Data records:
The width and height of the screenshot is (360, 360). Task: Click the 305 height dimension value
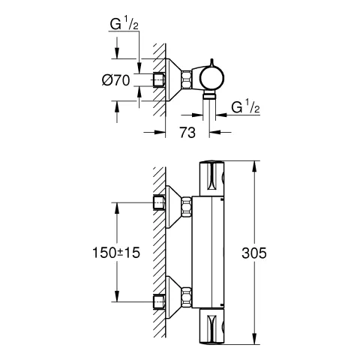(x=254, y=253)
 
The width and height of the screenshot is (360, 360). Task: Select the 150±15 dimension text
(x=116, y=253)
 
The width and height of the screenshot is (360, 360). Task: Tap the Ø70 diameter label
(x=116, y=80)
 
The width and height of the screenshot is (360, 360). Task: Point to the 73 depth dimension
(x=188, y=133)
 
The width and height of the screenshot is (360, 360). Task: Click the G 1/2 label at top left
(x=124, y=25)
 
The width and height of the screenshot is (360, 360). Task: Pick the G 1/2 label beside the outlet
(x=245, y=107)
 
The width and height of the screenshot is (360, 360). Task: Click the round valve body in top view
(x=212, y=78)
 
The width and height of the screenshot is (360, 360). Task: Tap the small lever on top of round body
(x=212, y=62)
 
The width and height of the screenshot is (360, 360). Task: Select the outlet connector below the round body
(x=209, y=95)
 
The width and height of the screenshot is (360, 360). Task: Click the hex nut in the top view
(x=187, y=80)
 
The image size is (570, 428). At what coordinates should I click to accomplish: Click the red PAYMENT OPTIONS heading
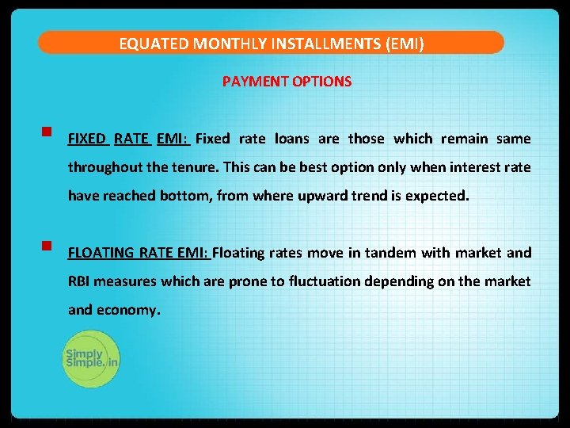[287, 82]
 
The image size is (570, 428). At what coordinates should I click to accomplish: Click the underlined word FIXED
[87, 139]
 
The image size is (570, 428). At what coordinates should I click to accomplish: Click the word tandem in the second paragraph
[385, 253]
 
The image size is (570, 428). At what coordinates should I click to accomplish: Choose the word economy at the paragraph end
[127, 310]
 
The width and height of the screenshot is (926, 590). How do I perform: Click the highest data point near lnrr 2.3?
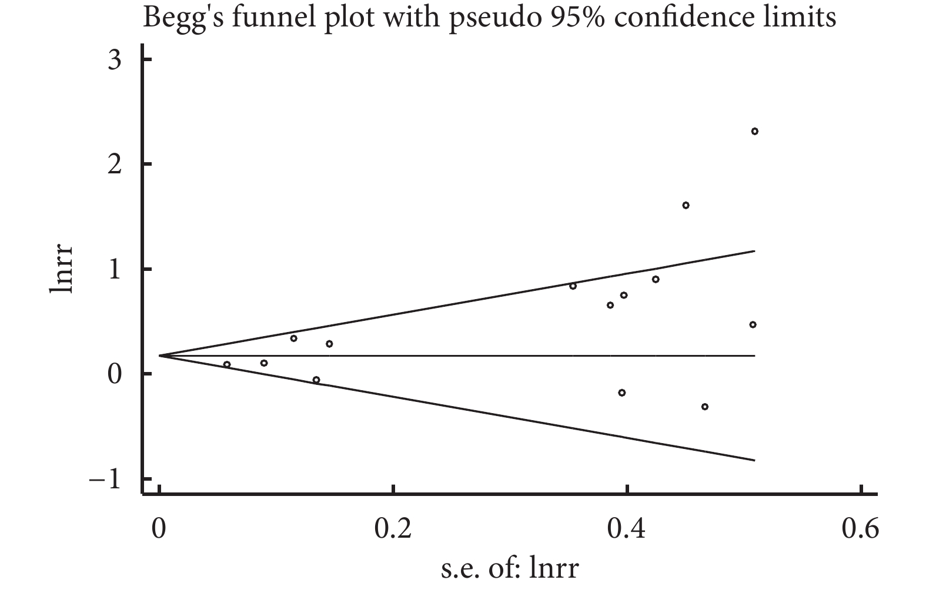coord(754,131)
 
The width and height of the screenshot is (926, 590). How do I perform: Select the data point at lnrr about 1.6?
coord(686,205)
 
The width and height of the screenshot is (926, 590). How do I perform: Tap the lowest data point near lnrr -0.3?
coord(704,407)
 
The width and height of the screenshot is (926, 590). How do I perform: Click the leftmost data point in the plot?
coord(227,364)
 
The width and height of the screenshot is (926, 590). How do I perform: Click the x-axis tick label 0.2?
coord(393,529)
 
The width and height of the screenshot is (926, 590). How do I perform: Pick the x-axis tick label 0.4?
coord(627,529)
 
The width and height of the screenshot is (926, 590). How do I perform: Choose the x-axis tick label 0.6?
coord(860,529)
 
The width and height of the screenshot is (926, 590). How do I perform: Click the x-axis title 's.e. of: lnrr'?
coord(510,569)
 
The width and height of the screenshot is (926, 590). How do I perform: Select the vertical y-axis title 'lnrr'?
coord(62,269)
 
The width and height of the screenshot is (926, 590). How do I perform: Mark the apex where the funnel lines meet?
coord(160,356)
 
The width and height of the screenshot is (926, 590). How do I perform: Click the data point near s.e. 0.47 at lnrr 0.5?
coord(753,324)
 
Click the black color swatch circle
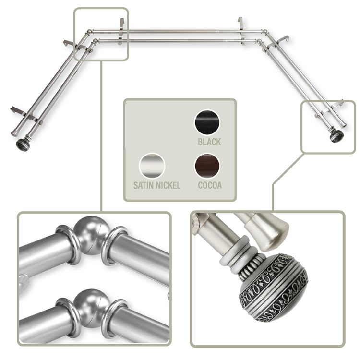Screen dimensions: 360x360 pyautogui.click(x=207, y=122)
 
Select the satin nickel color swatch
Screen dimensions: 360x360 pyautogui.click(x=152, y=166)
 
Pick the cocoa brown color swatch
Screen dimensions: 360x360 pyautogui.click(x=207, y=166)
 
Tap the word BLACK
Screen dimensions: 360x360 pyautogui.click(x=209, y=142)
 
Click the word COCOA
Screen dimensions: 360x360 pyautogui.click(x=210, y=185)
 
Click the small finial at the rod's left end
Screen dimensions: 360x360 pyautogui.click(x=23, y=143)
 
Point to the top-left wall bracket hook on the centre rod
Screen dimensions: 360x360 pyautogui.click(x=122, y=24)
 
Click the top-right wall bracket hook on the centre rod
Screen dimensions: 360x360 pyautogui.click(x=240, y=24)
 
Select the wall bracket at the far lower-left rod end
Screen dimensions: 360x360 pyautogui.click(x=22, y=112)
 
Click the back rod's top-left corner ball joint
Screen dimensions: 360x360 pyautogui.click(x=89, y=32)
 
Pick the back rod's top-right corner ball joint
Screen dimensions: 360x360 pyautogui.click(x=264, y=32)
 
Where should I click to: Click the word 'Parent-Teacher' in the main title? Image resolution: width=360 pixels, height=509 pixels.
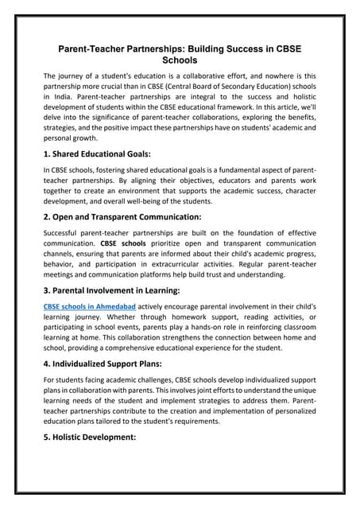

Exercise instructions:
Rewrite all of the data above, replacing "Screen dimensions" with "Screen size" and leaving everything else unchanged. Leave the pictures out.

Final result:
The width and height of the screenshot is (360, 360). Task: Click the 305 height dimension value
(x=254, y=253)
 
The width and height of the screenshot is (360, 360). Task: Select the 150±15 dimension text
(x=116, y=253)
 
The width and height of the screenshot is (360, 360). Task: Tap the Ø70 diameter label
(x=116, y=80)
 
The width and height of the screenshot is (360, 360). Task: Point to the 73 depth dimension
(x=188, y=133)
 
The width and height of the screenshot is (360, 360). Task: Click the G 1/2 label at top left
(x=124, y=25)
 
The width and height of the screenshot is (360, 360). Task: Pick the G 1/2 label beside the outlet
(x=245, y=107)
 
The width and height of the screenshot is (360, 360). Task: Click the round valve body in top view
(x=212, y=78)
 
The width and height of the screenshot is (360, 360). Task: Tap the small lever on top of round body
(x=212, y=62)
 
The width and height of the screenshot is (360, 360). Task: Select the outlet connector below the round body
(x=209, y=95)
 
The width and height of the screenshot is (360, 360). Task: Click the hex nut in the top view
(x=187, y=80)
 
The image size is (570, 428). At what coordinates should I click to accomplish: Click the red PAYMENT OPTIONS heading
[287, 82]
 
The image size is (570, 428). At what coordinates should I click to accomplish: Click the underlined word FIXED
[87, 139]
 
The image size is (570, 428). At what coordinates should I click to accomplish: Click the word tandem in the second paragraph
[385, 253]
 
The image size is (570, 428). At what coordinates should I click to accomplish: Choose the word economy at the paragraph end
[127, 310]
 
The width and height of the screenshot is (926, 590). How do I perform: Click the highest data point near lnrr 2.3?
coord(754,131)
 
The width and height of the screenshot is (926, 590). How do I perform: Select the data point at lnrr about 1.6?
coord(686,205)
 
The width and height of the screenshot is (926, 590). How do I perform: Tap the lowest data point near lnrr -0.3?
coord(704,407)
 
The width and height of the screenshot is (926, 590). How do I perform: Click the leftmost data point in the plot?
coord(227,364)
 
The width and height of the screenshot is (926, 590). How do I perform: Click the x-axis tick label 0.2?
coord(393,529)
 
The width and height of the screenshot is (926, 590). How do I perform: Pick the x-axis tick label 0.4?
coord(627,529)
 
The width and height of the screenshot is (926, 590). How do I perform: Choose the x-axis tick label 0.6?
coord(860,529)
 
The width and height of the screenshot is (926, 590). How do I perform: Click the x-axis title 's.e. of: lnrr'?
coord(510,569)
 
The width and height of the screenshot is (926, 590). How do I perform: Select the vertical y-axis title 'lnrr'?
coord(62,269)
 
The width and height of the screenshot is (926, 590). How do I perform: Mark the apex where the funnel lines meet?
coord(160,356)
 
The width and height of the screenshot is (926, 590). How do I perform: Click the data point near s.e. 0.47 at lnrr 0.5?
coord(753,324)
 
Click the black color swatch circle
Screen size: 360x360 pyautogui.click(x=207, y=122)
 
Select the satin nickel color swatch
Screen size: 360x360 pyautogui.click(x=152, y=166)
 
Pick the cocoa brown color swatch
Screen size: 360x360 pyautogui.click(x=207, y=166)
 
Tap the word BLACK
Screen size: 360x360 pyautogui.click(x=209, y=142)
 
Click the word COCOA
Screen size: 360x360 pyautogui.click(x=210, y=185)
 
Click the small finial at the rod's left end
Screen size: 360x360 pyautogui.click(x=23, y=143)
 
Point to the top-left wall bracket hook on the centre rod
Screen size: 360x360 pyautogui.click(x=122, y=24)
 
Click the top-right wall bracket hook on the centre rod
Screen size: 360x360 pyautogui.click(x=240, y=24)
 
Select the wall bracket at the far lower-left rod end
Screen size: 360x360 pyautogui.click(x=22, y=112)
 
Click the back rod's top-left corner ball joint
Screen size: 360x360 pyautogui.click(x=89, y=32)
 
Pick the back rod's top-right corner ball joint
Screen size: 360x360 pyautogui.click(x=264, y=32)
 
Where should I click to: Click the word 'Parent-Teacher' in the main title? Image resolution: width=360 pixels, height=509 pixels.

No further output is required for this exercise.